Give back exactly the lines of the data below, starting with the line that has "You are a GUI" and going on through the line that has "Task: Select the Move Selected Subobject tool".

Task material –
- Opening Delimiter -

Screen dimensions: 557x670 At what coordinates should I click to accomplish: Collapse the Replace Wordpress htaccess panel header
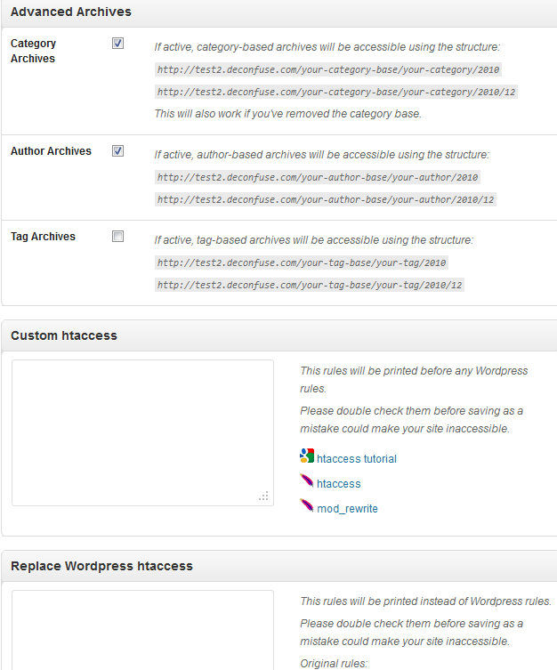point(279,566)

- Closing Delimiter -
- Opening Delimiter -

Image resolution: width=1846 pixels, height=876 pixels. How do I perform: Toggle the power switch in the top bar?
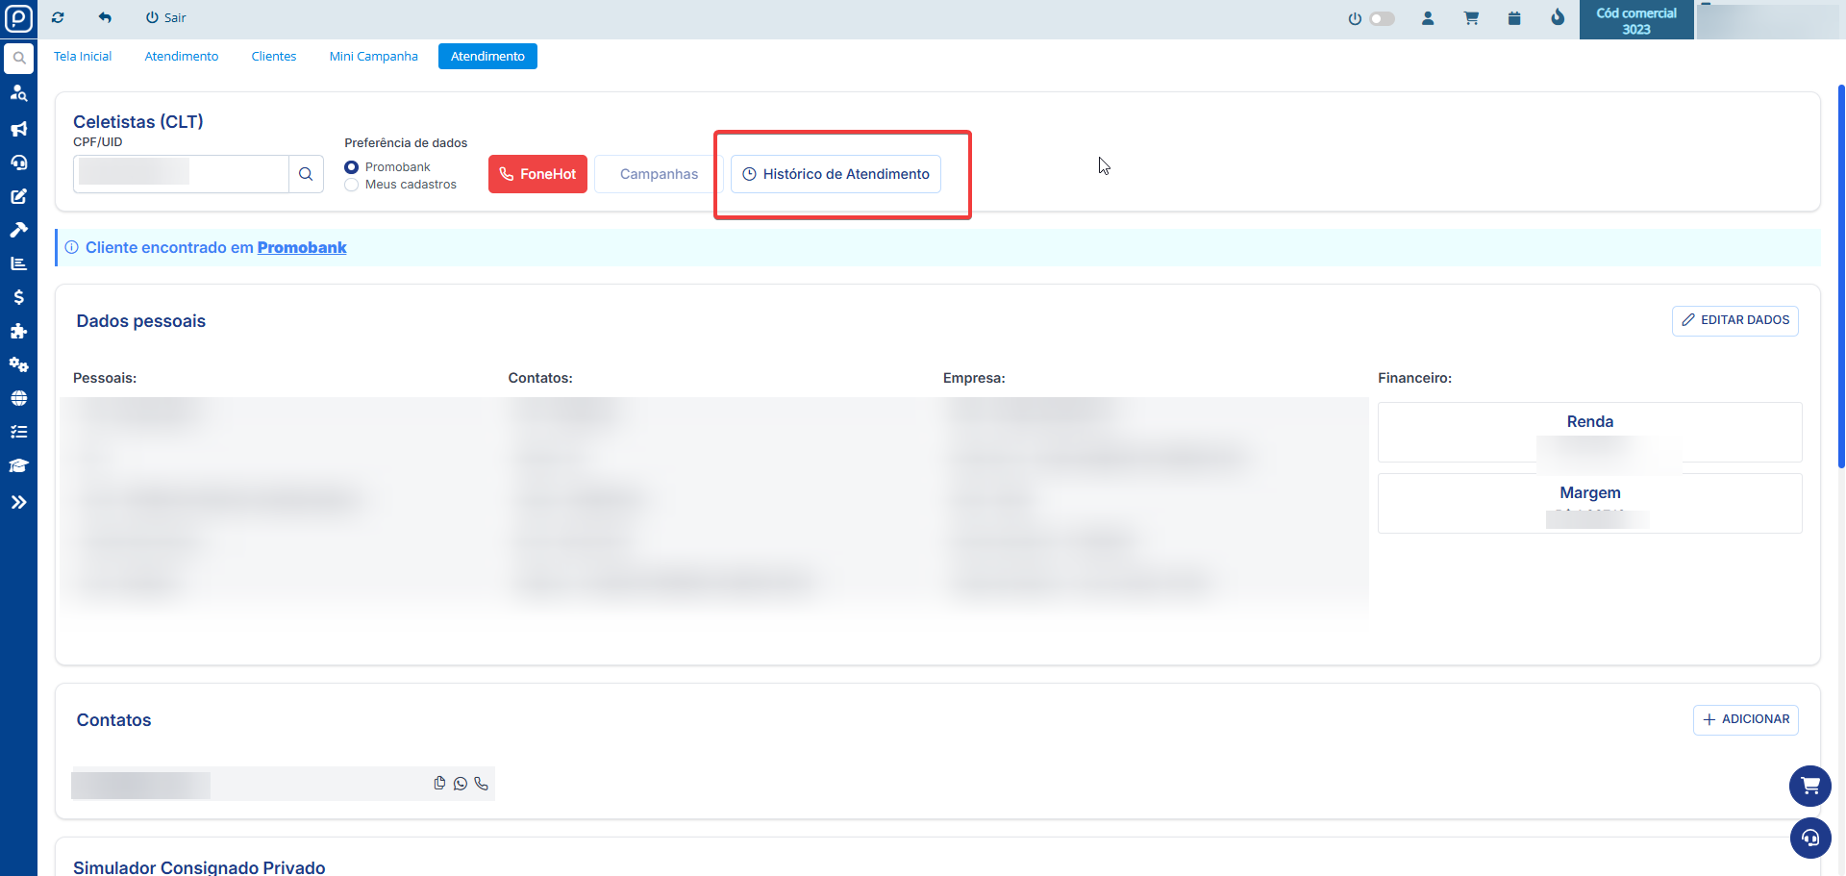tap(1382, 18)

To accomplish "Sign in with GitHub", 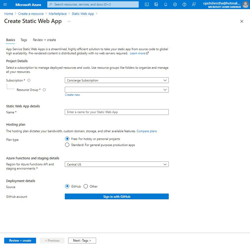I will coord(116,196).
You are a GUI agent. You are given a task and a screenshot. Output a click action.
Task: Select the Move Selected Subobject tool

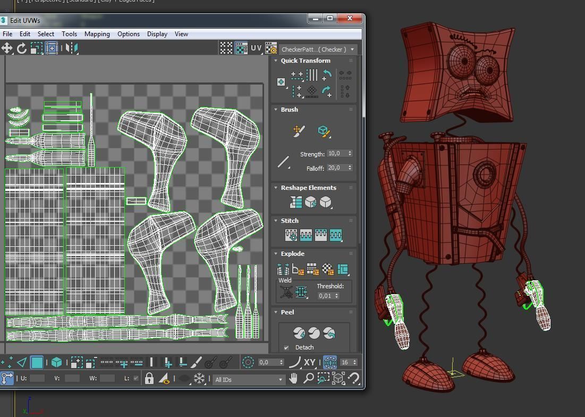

- Closing Delimiter -

Exercise response –
You are a GUI agent. You are given a task and a screenshot. Output a click action.
Task: Select the Move Selected Subobject tool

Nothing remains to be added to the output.